We had the opportunity to sit down with Kemp O'Neill, a victim of a recent snowmobile accident.

He tells KULR 8 chief photographer Levi Adams his story and how a carbon fiber helmet saved his life.

"My Dad brought the first snowmobile home in '67 and I was seven years old. We've had snowmobiles ever since. I got a few miles under my belt. My passion for life is snowmobiling. I was coming up on a corner and missed the corner and went off the... I actually thought I was going off into a ditch and there was no ditch. There was a cliff on the other side. Nothing but a boulder patch all the way down," said O'Neill.

"His helmet was cracked in three different places and in three different pieces. That could have very well been, without the helmet, he wouldn't have probably survived that accident. That would have been his head and his skull in three different places," said Heathr English.

"It took me quite a while for me to remember how everything went down. I guess I tried to make sense out of the wreck," said O'Neill.

"We've had several head injuries that are missing half of their skulls because they didn't have their helmet on and will not function or have their quality of life back like Kemp likely will," said English.

"Safety's one of my big deals and I wear the best helmets you can find, and I broke a carbon fiber helmet. I have not seen it, but it's in three pieces, I understand," said O'Neill.

"Helmet safety is, by far, the number one safety, for motorcycles, ATV's, your snowmobiles, bicycles; if you don't have your helmet on, all bets are off," said English.

"I know, the first time somebody got me up and walking, I mean, three of four steps was amazing and yesterday, we walked the length of that hall, 400 feet twice without a walker and it was pretty cool," said O'Neill.
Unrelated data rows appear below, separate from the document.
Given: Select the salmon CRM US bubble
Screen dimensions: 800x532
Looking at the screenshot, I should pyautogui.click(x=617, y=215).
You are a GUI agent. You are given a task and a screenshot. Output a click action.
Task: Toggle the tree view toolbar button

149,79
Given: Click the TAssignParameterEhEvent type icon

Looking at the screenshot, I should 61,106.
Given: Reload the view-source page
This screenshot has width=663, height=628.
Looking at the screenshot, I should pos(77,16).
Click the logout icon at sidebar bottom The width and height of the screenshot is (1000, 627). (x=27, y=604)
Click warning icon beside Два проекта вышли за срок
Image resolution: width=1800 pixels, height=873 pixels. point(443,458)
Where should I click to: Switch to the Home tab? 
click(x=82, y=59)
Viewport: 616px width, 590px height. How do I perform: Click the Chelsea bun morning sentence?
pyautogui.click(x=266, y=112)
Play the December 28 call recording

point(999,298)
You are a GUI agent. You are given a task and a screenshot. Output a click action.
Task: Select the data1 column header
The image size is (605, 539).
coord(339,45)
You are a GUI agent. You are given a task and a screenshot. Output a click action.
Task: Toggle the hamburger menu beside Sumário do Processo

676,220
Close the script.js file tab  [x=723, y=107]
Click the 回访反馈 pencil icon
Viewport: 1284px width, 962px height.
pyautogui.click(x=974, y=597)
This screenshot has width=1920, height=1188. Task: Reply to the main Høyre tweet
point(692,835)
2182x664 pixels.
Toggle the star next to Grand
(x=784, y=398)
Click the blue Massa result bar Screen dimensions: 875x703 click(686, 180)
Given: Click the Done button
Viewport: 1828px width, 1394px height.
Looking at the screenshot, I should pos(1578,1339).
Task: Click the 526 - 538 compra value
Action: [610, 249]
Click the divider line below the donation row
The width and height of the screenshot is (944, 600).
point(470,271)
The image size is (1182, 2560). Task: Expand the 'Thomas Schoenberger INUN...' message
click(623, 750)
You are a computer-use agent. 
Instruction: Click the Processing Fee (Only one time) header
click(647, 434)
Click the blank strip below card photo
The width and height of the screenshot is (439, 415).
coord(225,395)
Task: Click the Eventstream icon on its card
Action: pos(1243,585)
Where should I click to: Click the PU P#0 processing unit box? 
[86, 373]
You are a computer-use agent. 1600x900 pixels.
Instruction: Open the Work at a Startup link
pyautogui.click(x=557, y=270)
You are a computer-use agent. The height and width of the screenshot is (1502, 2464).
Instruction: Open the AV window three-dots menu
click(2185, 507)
"In comparison with our other TBI's (Traumatic Brain Injury) that have not worn their helmets, Kemp did have his on and is lucky to be alive and the difference is, between him wearing his helmet as opposed to our other Traumatic Brain Injury's that hadn't, is he's able to walk out of here, on his own two feet, with his wits about him," said English.

Along with a traumatic brain injury, O'Neill suffered several broken ribs, a fractured vertebra in his neck, and multiple internal injuries.

He is living proof that helmets do save lives.